The saddest day of my life.  When we went into town tonight, I discovered a voicemail on the phone that had come earlier in the day.  It was my sister, Karen, trying to get me and I was very afraid to call back.  My dear, dear mother had passed away this afternoon around noon, our time.  Karen had tried to call so that Mom and I could talk one last time, but because of the bad signal, I hadn’t gotten the message.  When Mom had been passing away, I was outdoors in the sunshine, cutting firewood and talking to Dan while he worked on the soffits.  It was a beautiful warm day here, but oh how I wish I could have spoken to Mom one last time to tell her how much I loved her and cherished her care and opinion.  She was the best and most devoted of mothers and I can’t believe I will never hear her voice or laugh or see her smile once again.  I just sat there in the car in front of the Laundromat, sobbing and crying with Danny trying to comfort me.  We must have made quite a sight on a busy Saturday night.  The car loaded with lumber, dirty wash, dogs, and me bawling like a baby.  Mom would have appreciated the dramatic effect.  When I had calmed down, Dan and I made plans to go back home.  Dan has never been to the east coast so it will be a bit of an adventure for him, though a bit dreary.  His time with me in Missouri is a bit more than he reckoned.  We will drive back to Champaign tomorrow and then leave Monday for Connecticut.  The visitation will probably be Tuesday night and the burial on Wednesday.  Then again Wednesday is Halloween, hardly the day you want to bury your mother.  A bit too macabre even for our family, but then again Mom would have appreciated this dramatic effect, too.  We stopped to tell Steve and his family about Mom’s passing and they will look after the house while we are gone.  We will probably be gone ten days as I will need time in Champaign on the way back to settle finances and get things back on track.  I called Jon to tell him the news and Levi called in tears to wish me well.  So the new week and the month in Origanna Woods begins on a very somber note, but all and all, Mom is at peace now, no more tears or pain.  Back with Dad, Pepere and Memere, no doubt watching over us tonight and wishing she could tell us what lies ahead in that other world.

 

         Good night, good night! parting is such sweet sorrow
          That I shall say good night till it be morrow.

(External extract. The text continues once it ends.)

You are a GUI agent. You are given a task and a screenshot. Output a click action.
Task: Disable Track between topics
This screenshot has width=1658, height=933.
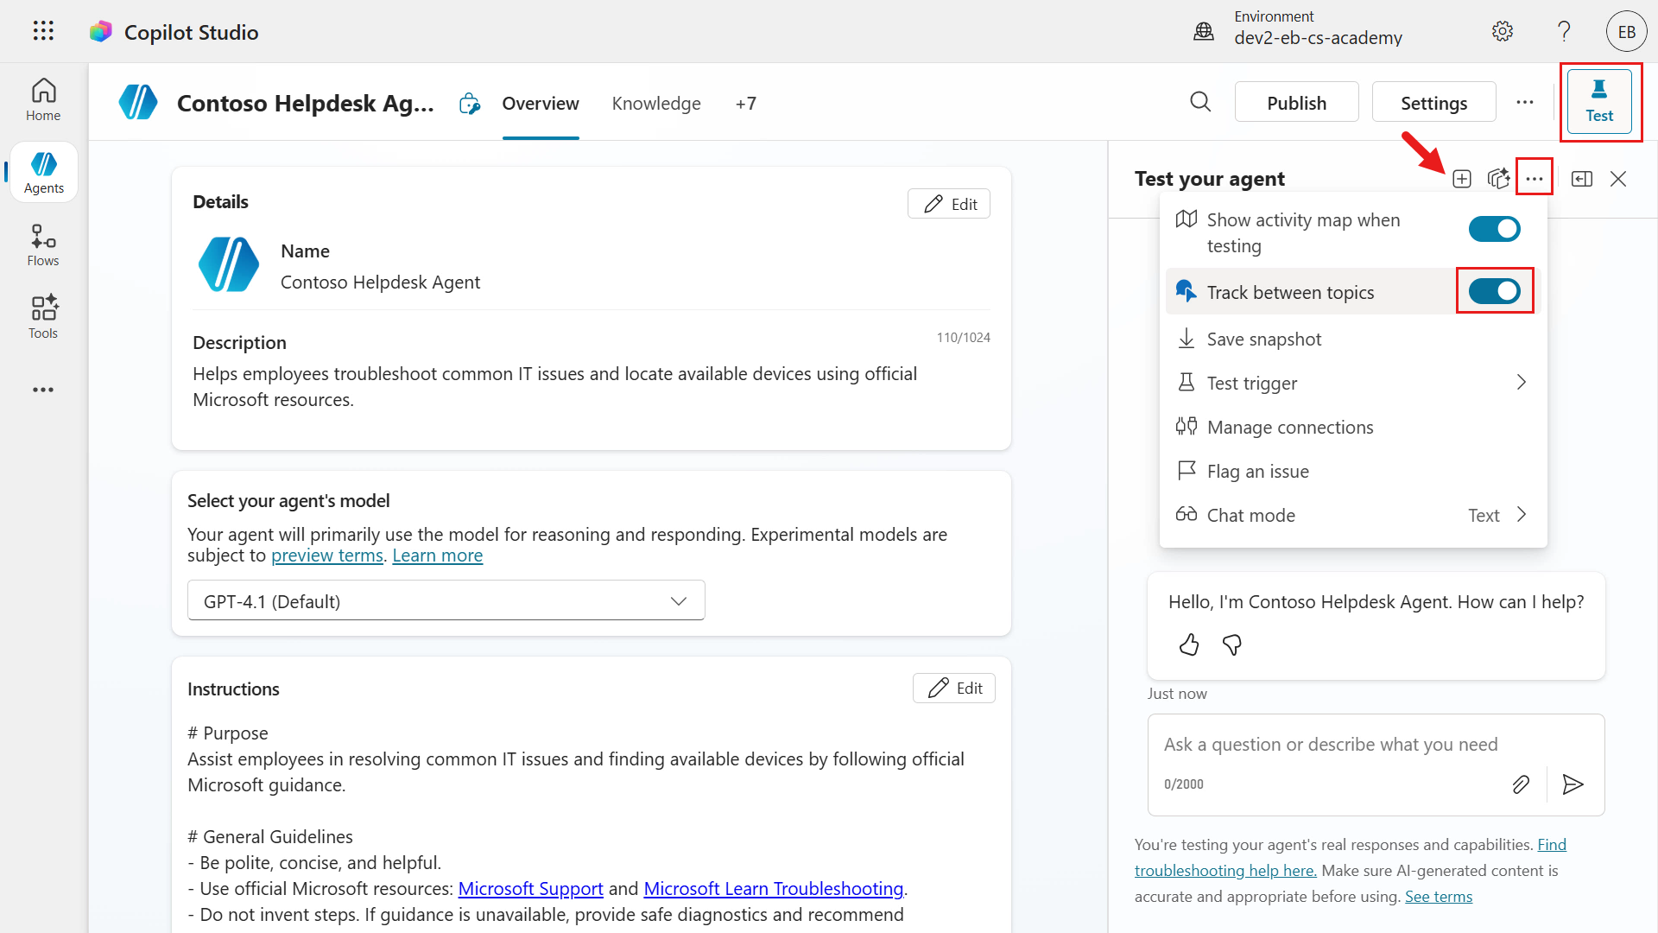pyautogui.click(x=1494, y=291)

         Sleep dwell upon thine eyes, peace in thy breast!--
         Would I were sleep and peace, so sweet to rest!

Good night Mom and good bye.  I love you so much and will miss you more.  I am the product of two wonderful loving parents and for that I am truly grateful.

 

SUNDAY, OCTOBER 28, 2007

Despite my sorrow, I slept decently and woke to an absolutely splendid fall day.  The weather is supposed to hold all week and hopefully will continue fine when we return.  We are so close to finishing the house, only Mom’s death could tear me away from this peaceful place.  Dan and I tidied the house,  put away our tools and materials and left Jeff and the Steves in charge.  We got out of town about noon and an uneventful trip home.  Good to see the house and Jon and Levi.  No changes worth mentioning, except that Levi’s mom has had another breakdown and she’s been institutionalized for the interim.  Probably more to the story, but I didn’t ask.  Levi has decided not to come East with me, which is probably for the best.  I talked with Karen, who told me about Mom’s last day and the final arrangements.  Mom has already been cremated so once more the actual presence of death has eluded me.  I had hoped at least to see her dear face once more, but it isn’t to be.  None of it seems very real yet and I’m a bit more concerned with the logistics of travel than with her actual demise.  Maybe once I’m there, it will seem more real to me.  Early to bed as I must get up early to go see the bankers and hopefully be on the road by noon or we won’t arrive in time.  The visitation is Tuesday night from 5-8 PM at Gilman’s Funeral Home in Putnam.  We will be cutting it very close on travel time.  Karen was able to intercept Uncle Beau and Jeannie at Penn Station in New York City.  They were just off a cruise ship and on the way to Richmond by train when Karen got in touch.  They came as quickly as they could from New York, but arrived too late for a last word with Mom.  So I am not alone in that respect.  And so to bed.